TASK BRIEF: Give again only the lines from the line that holds "Instruction: Click the" to the end of the data, inclusive, omitting all pictures.

[Opening RECORDS SHOWN section]

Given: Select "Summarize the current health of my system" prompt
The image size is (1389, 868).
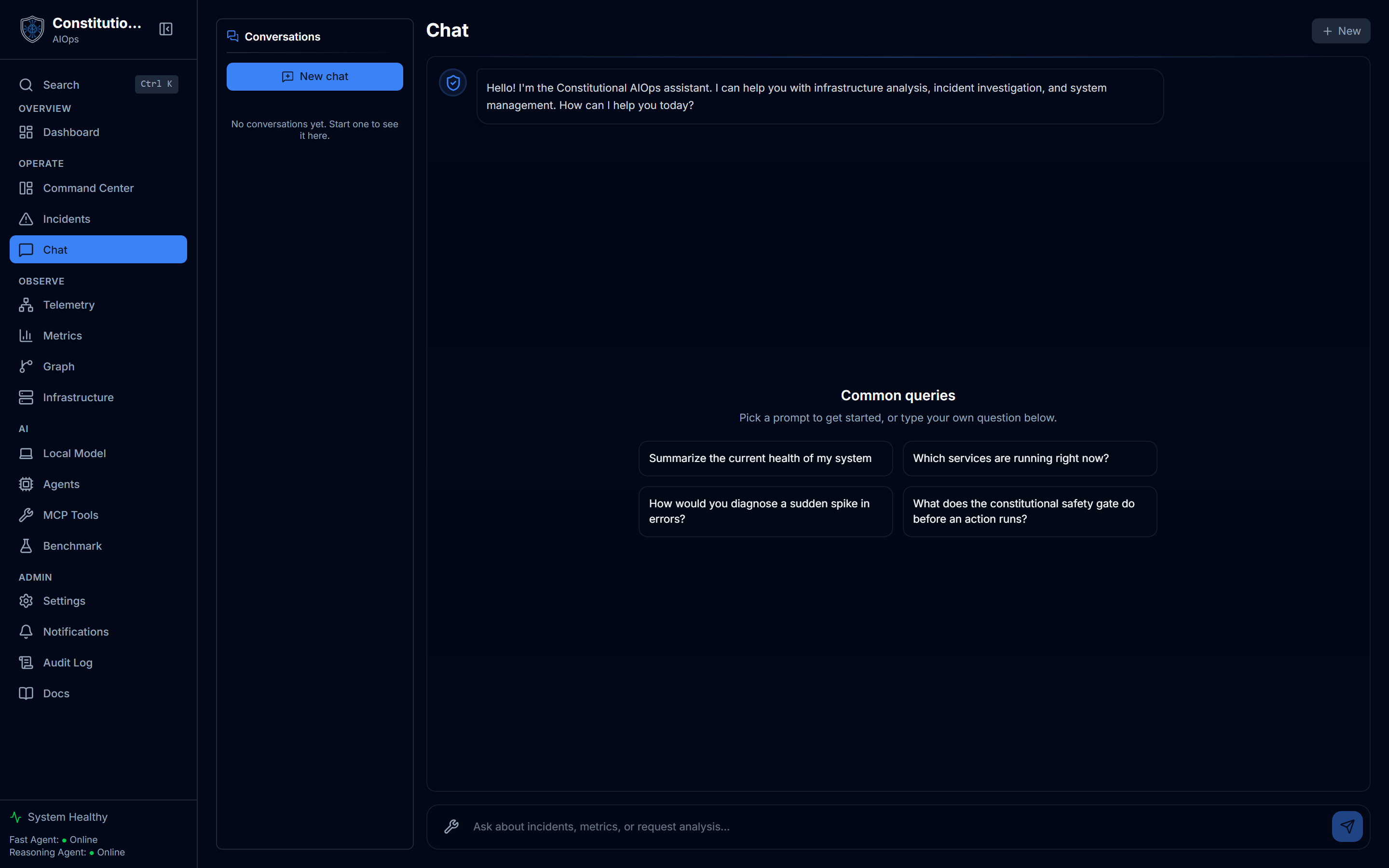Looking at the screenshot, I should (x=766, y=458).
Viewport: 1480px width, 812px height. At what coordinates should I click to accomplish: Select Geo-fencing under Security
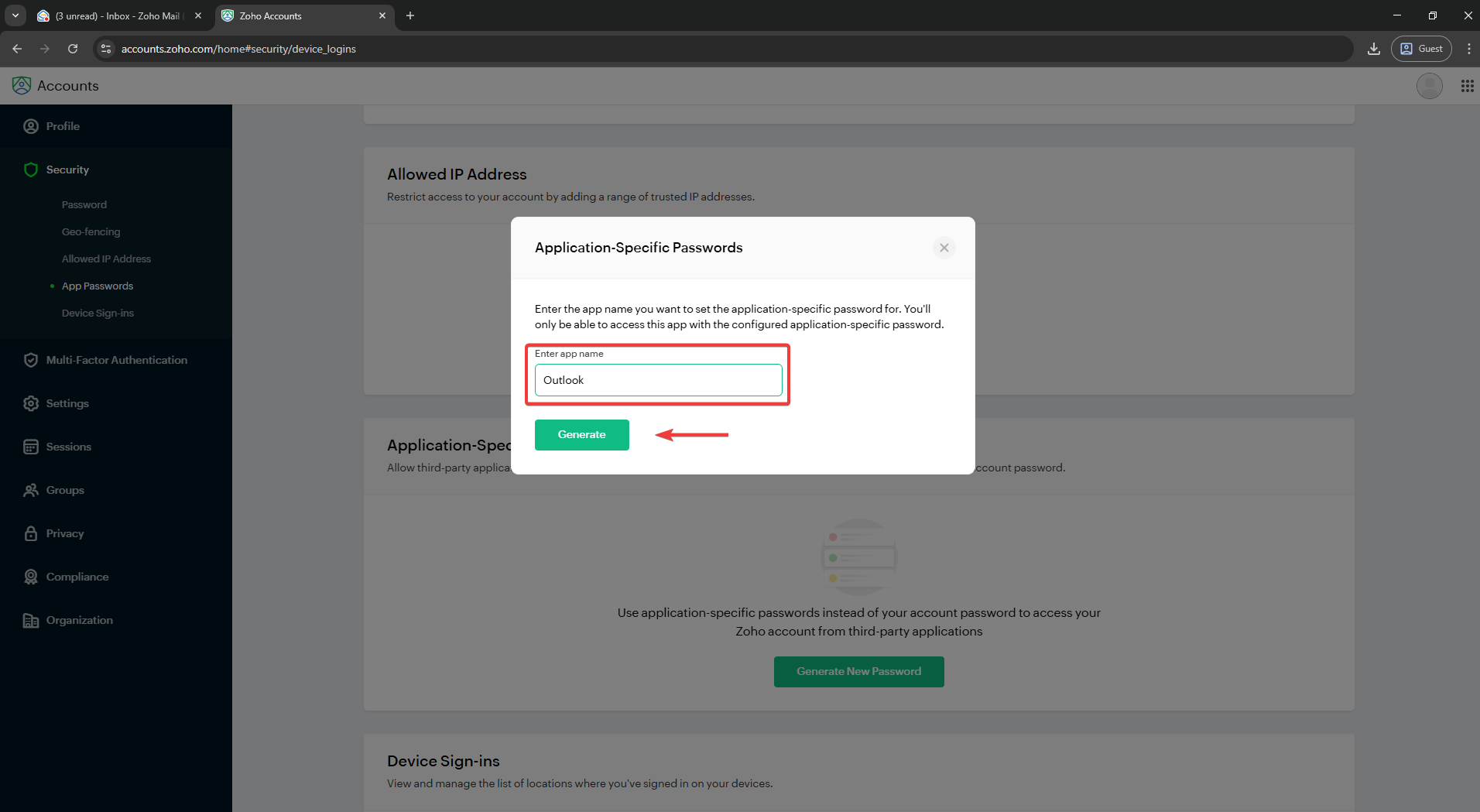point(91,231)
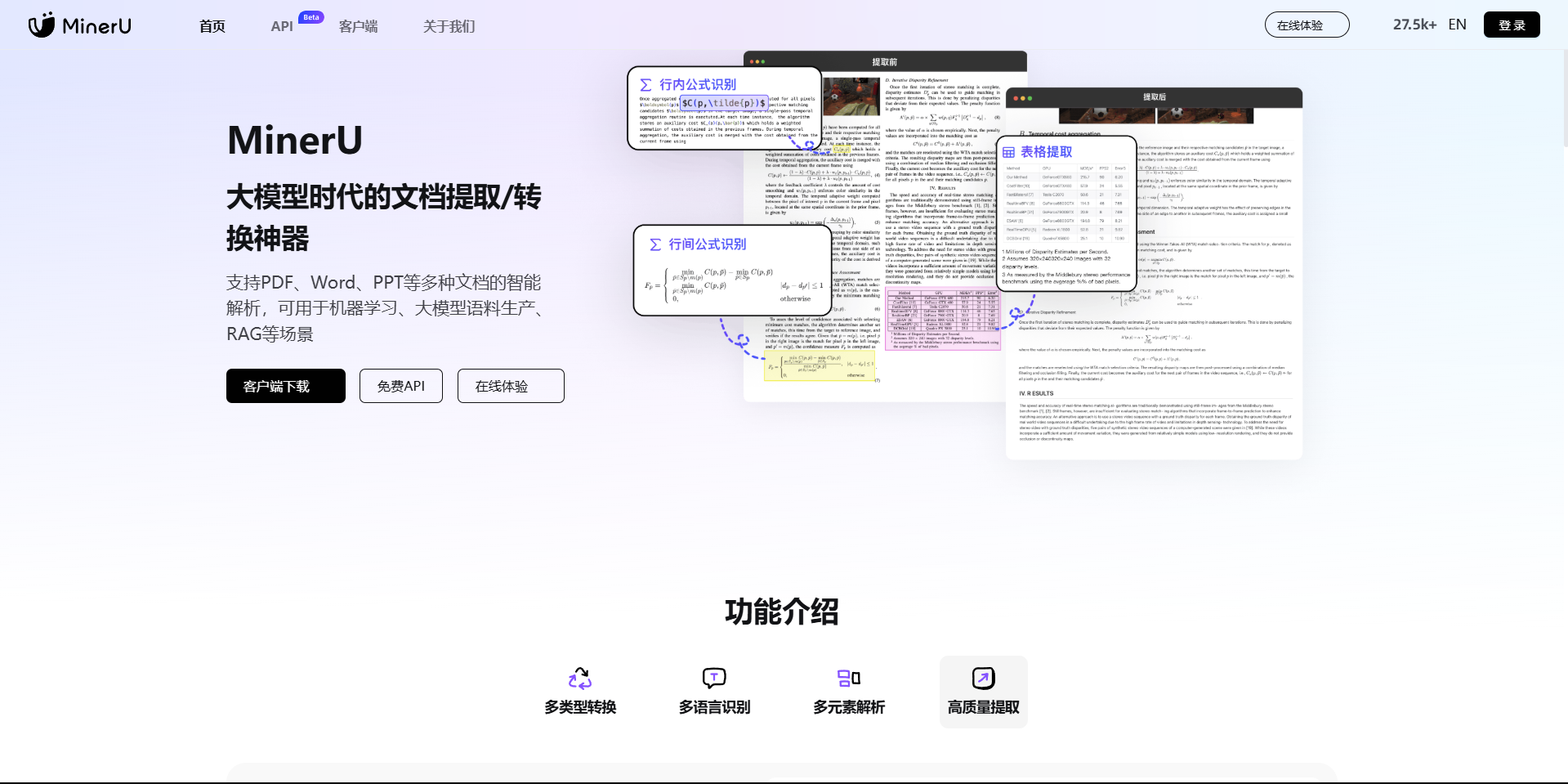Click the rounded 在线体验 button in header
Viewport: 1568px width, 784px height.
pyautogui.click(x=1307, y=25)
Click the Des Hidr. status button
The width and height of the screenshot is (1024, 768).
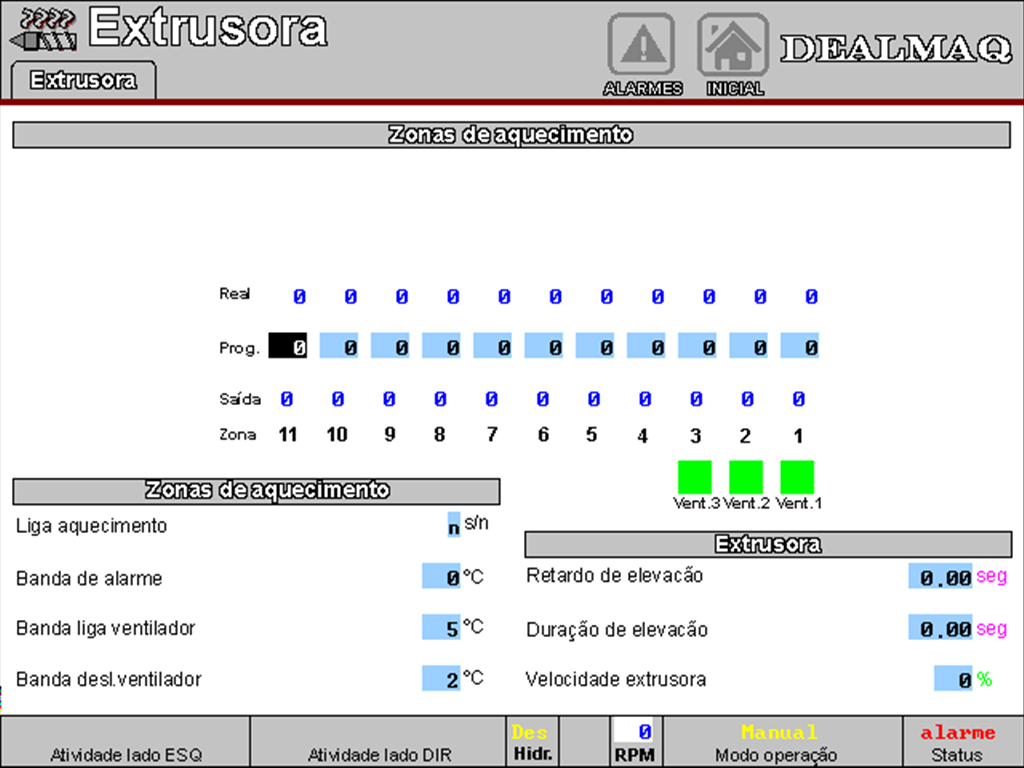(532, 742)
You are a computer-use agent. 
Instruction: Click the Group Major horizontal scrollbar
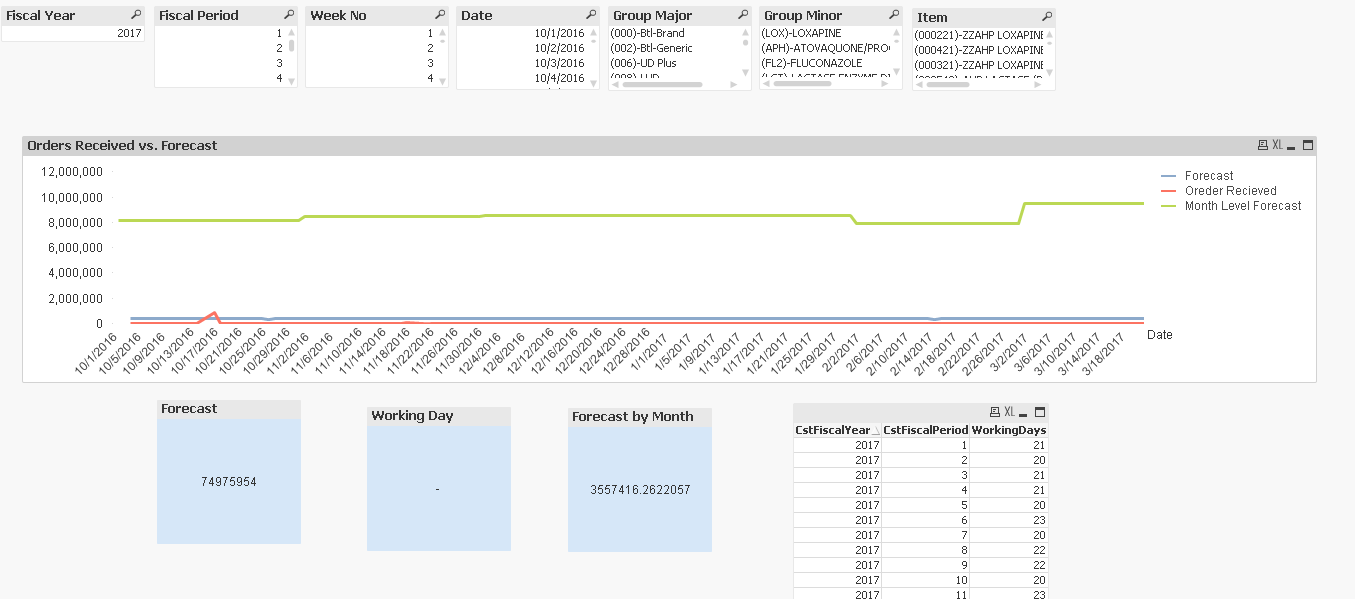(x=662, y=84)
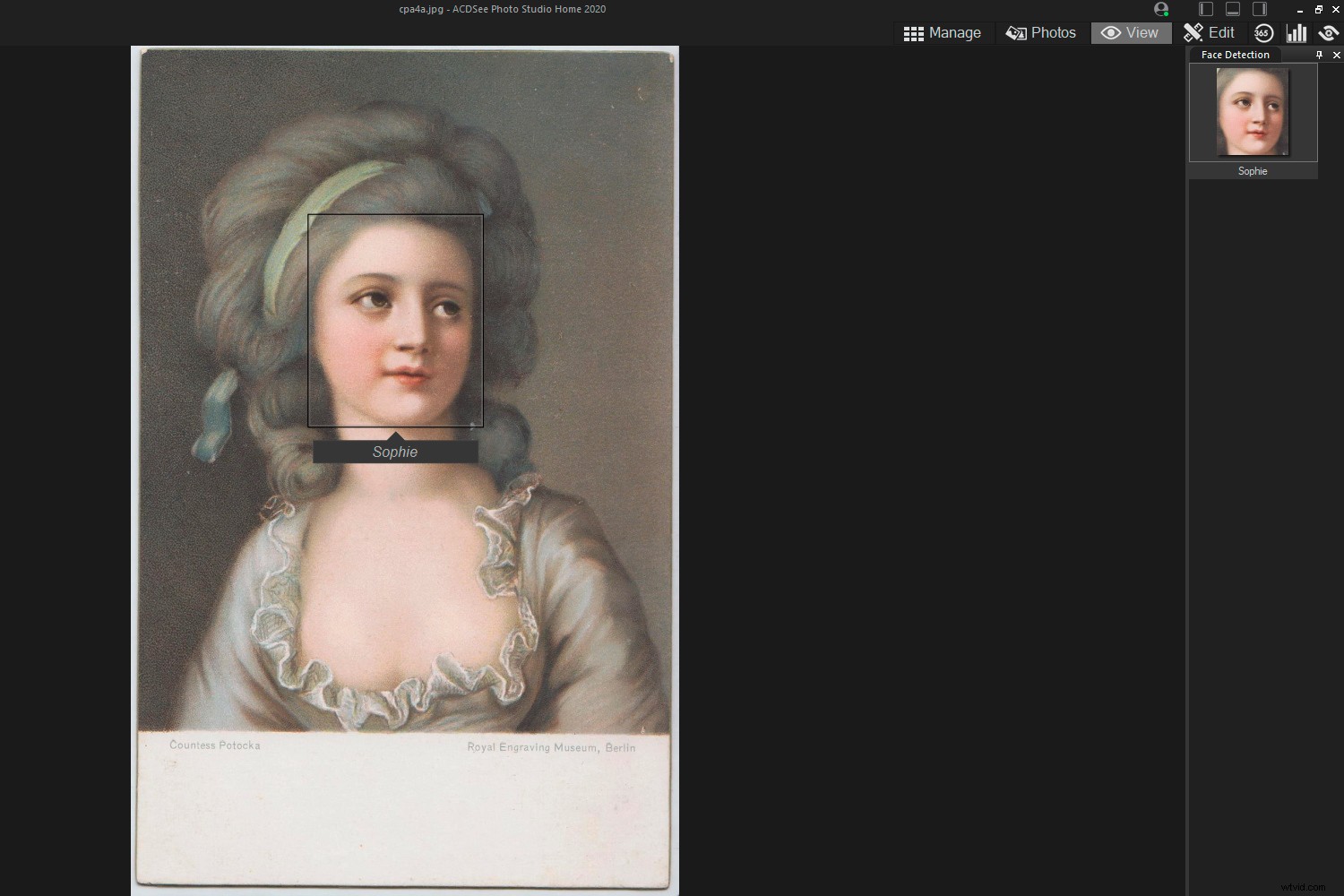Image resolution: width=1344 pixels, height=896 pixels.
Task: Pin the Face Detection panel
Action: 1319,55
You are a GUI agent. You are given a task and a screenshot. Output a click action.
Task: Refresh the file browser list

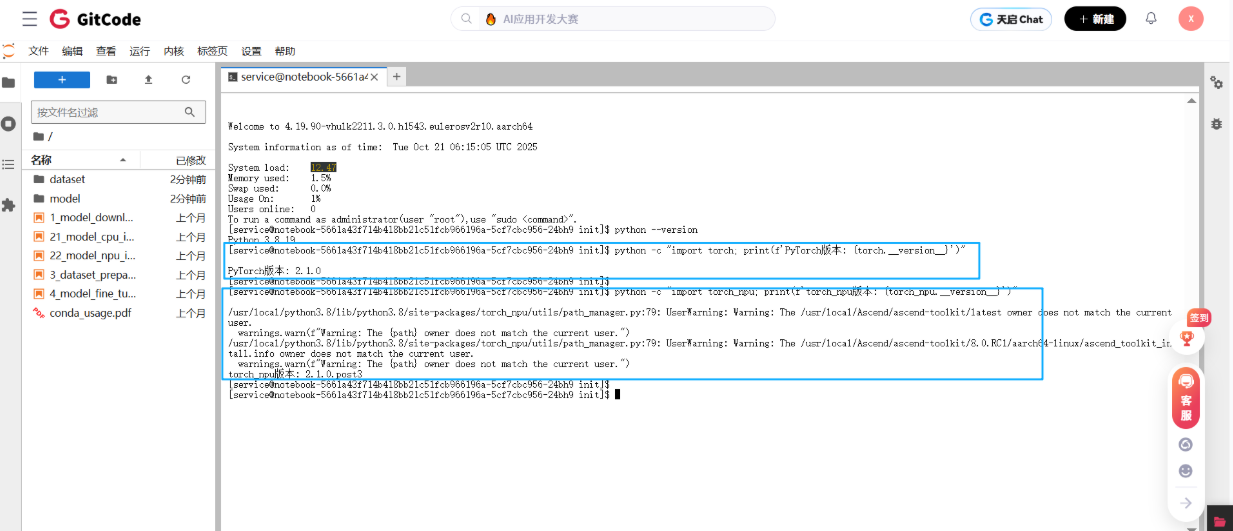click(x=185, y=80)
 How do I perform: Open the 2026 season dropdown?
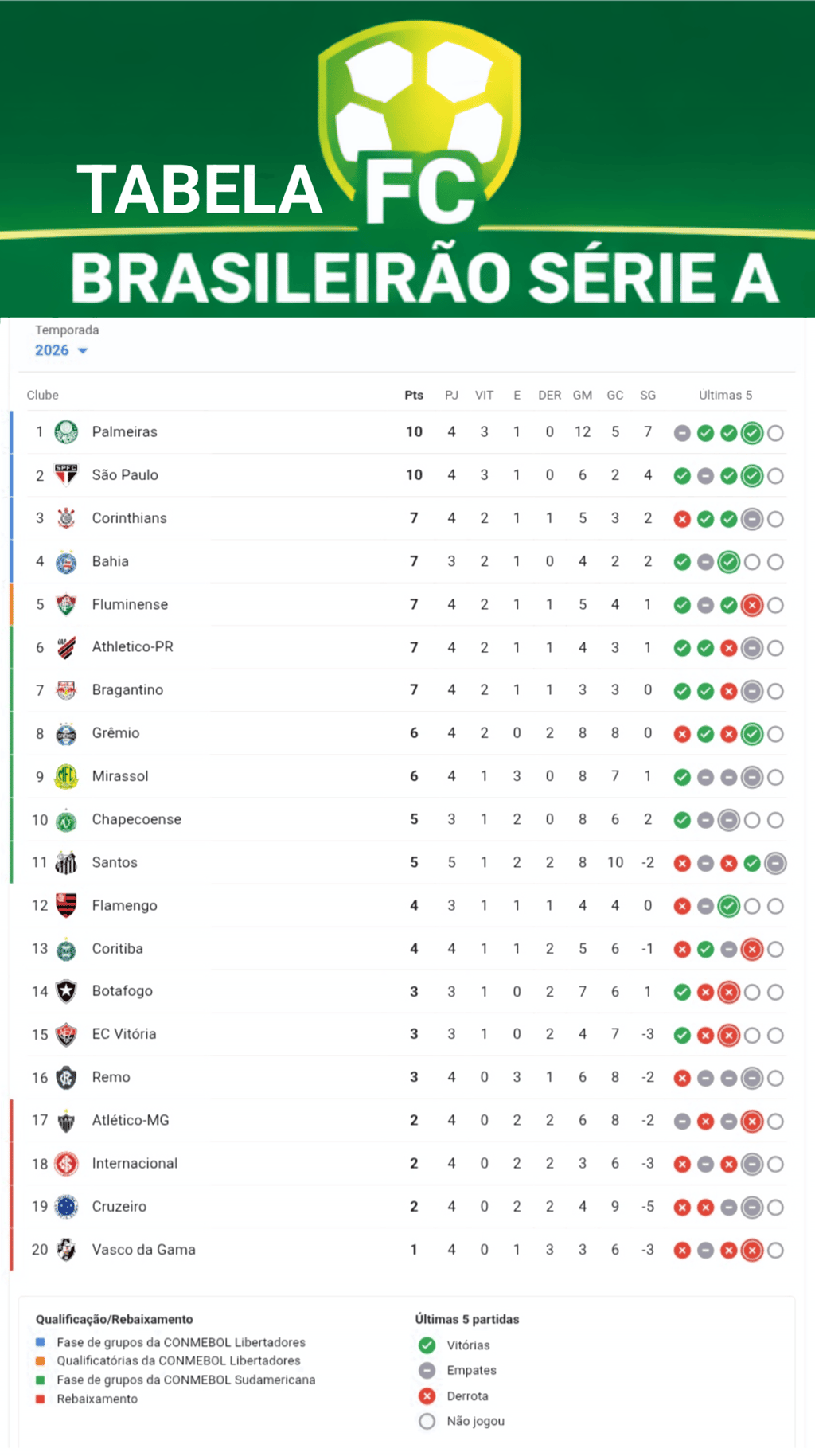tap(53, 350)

[Closing RECORDS SHOWN section]

ANSWER SECTION:
Instruction: Click the Group Major horizontal scrollbar
(x=662, y=84)
Image resolution: width=1344 pixels, height=896 pixels.
Task: Pin the Face Detection panel
Action: 1319,55
You are a GUI agent. You are given a task and a screenshot. Output a click action.
Task: Refresh the file browser list

click(x=185, y=80)
 How do I perform: Open the 2026 season dropdown?
tap(53, 350)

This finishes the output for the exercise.